» Aim of the task
Once the line with "Task: Toggle grid display on the status bar" is found, write it out along with every line after it, exactly, up to the last line of the entries below. Exclude pictures.
[Start of section]
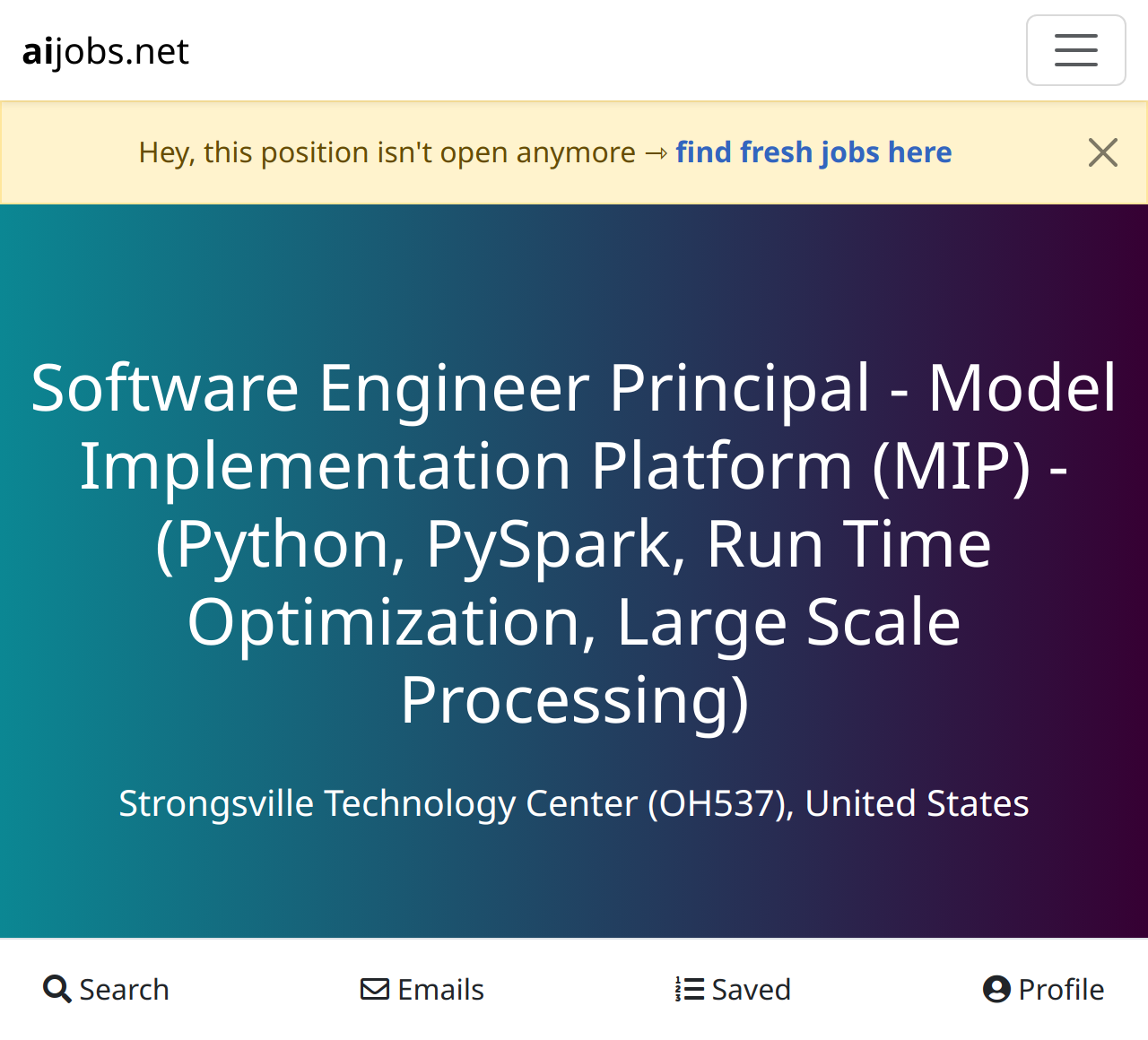Dismiss the position closed banner
Screen dimensions: 1148x1040
pyautogui.click(x=1102, y=152)
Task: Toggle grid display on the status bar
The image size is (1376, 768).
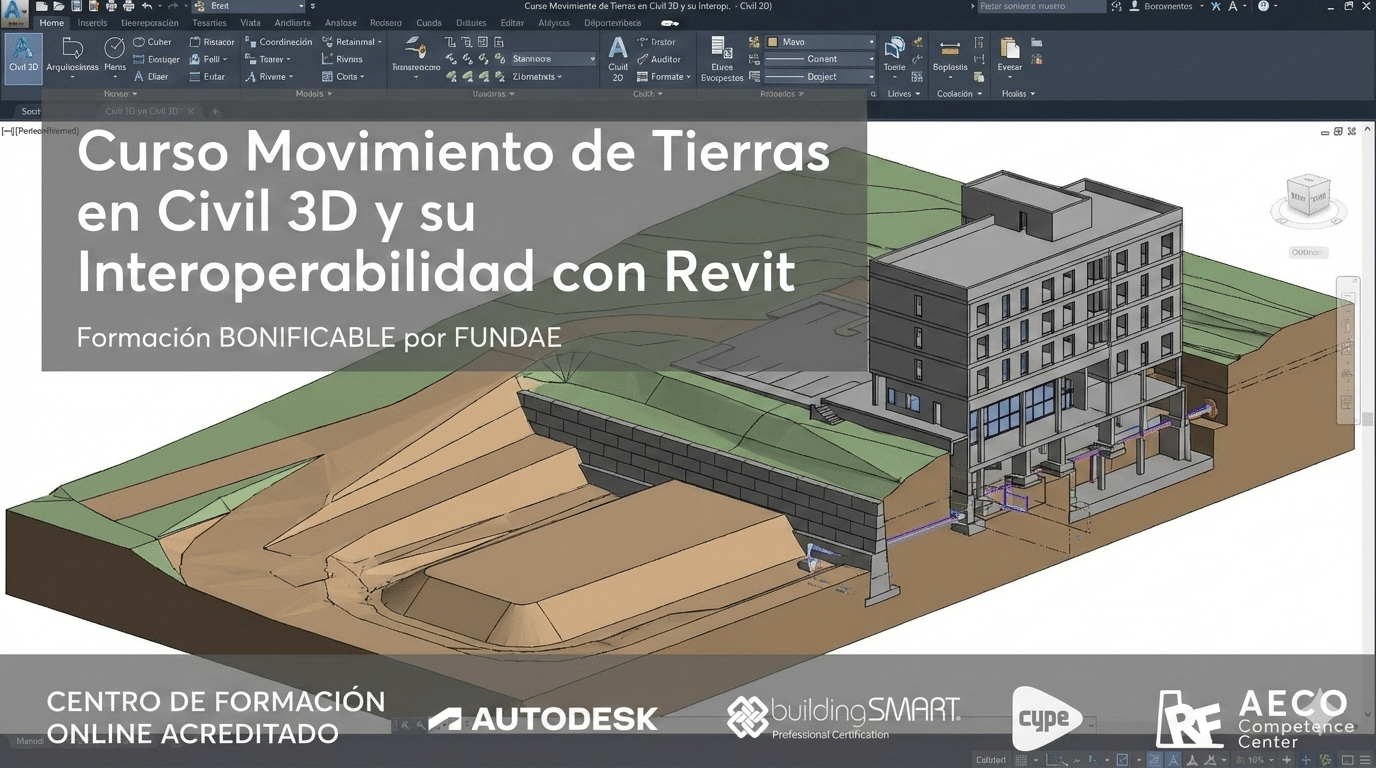Action: point(1020,760)
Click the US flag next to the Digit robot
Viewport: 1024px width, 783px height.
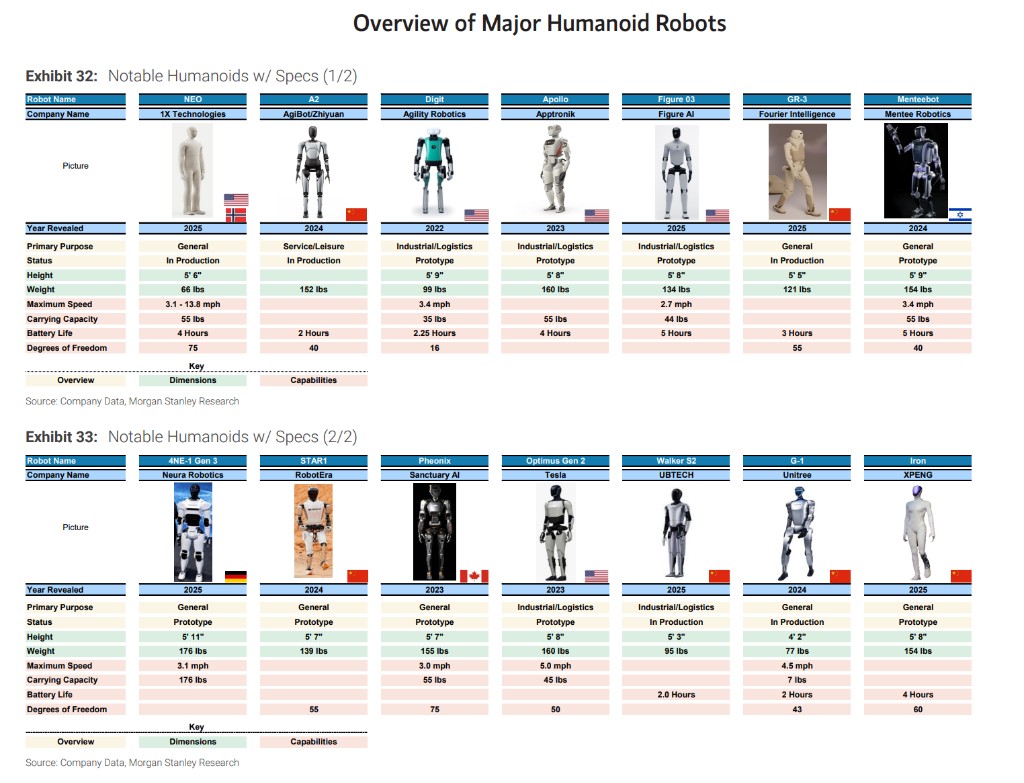[x=476, y=214]
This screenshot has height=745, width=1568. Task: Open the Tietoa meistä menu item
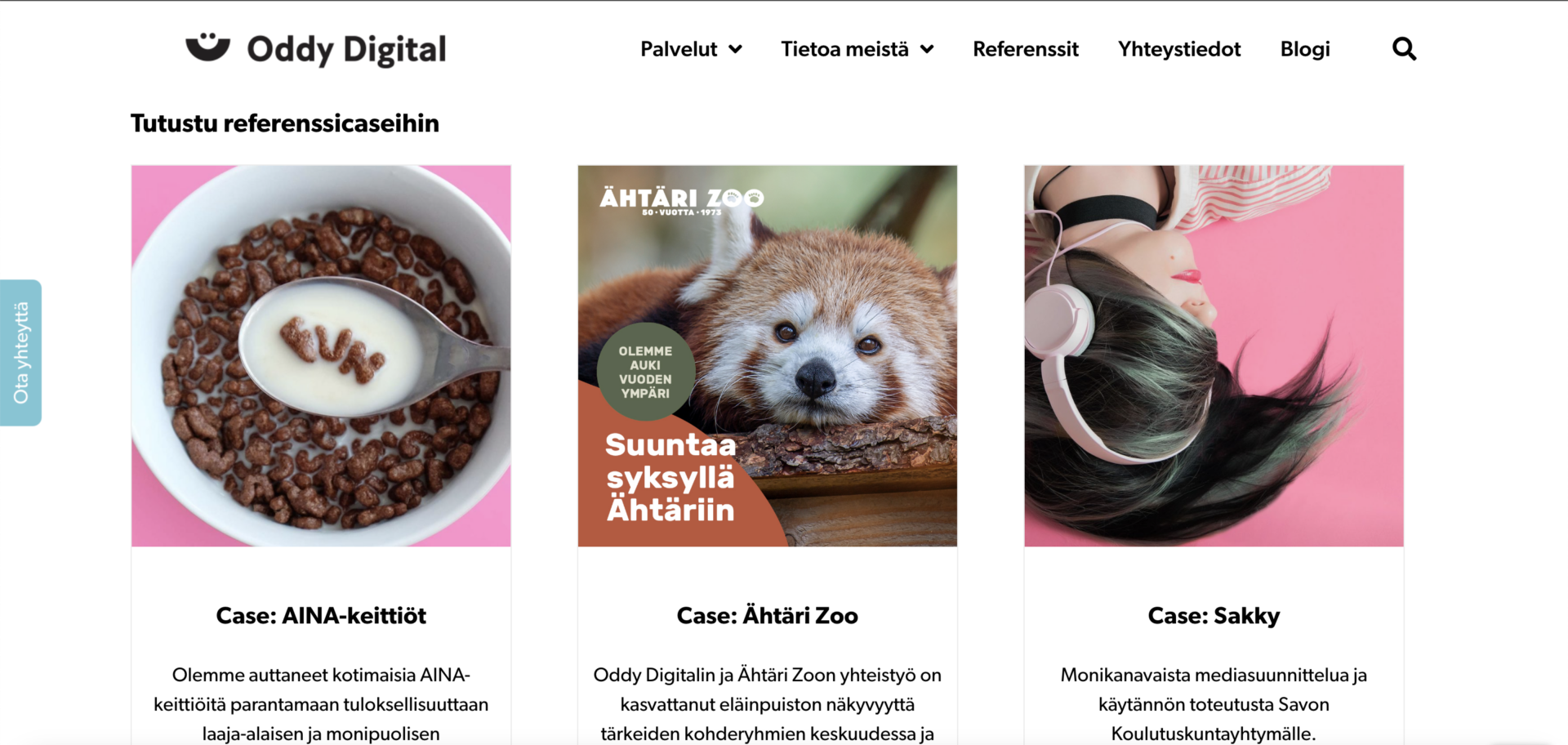click(844, 49)
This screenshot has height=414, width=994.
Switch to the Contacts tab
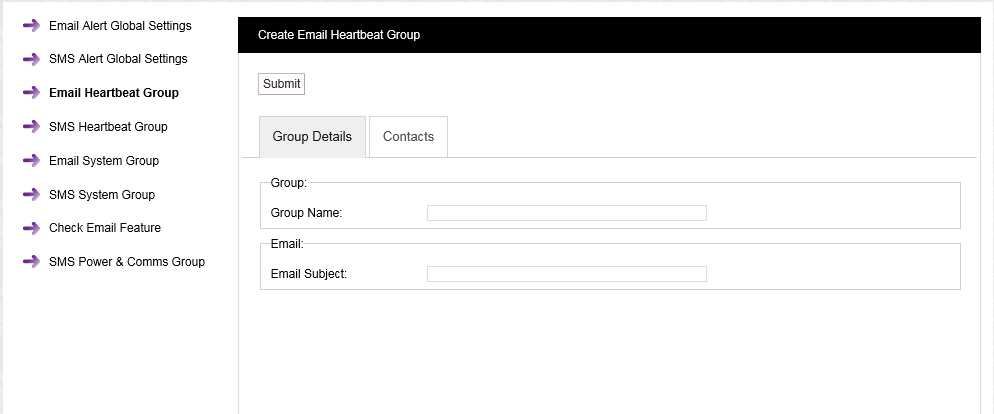point(408,137)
[End of section]
» Written answer
Task: Toggle grid display on the status bar
The image size is (1376, 768).
Action: point(1020,760)
Click the US flag next to the Digit robot
Viewport: 1024px width, 783px height.
[x=476, y=214]
This screenshot has height=745, width=1568. Task: Open the Tietoa meistä menu item
click(844, 49)
This screenshot has height=414, width=994.
Switch to the Contacts tab
point(408,137)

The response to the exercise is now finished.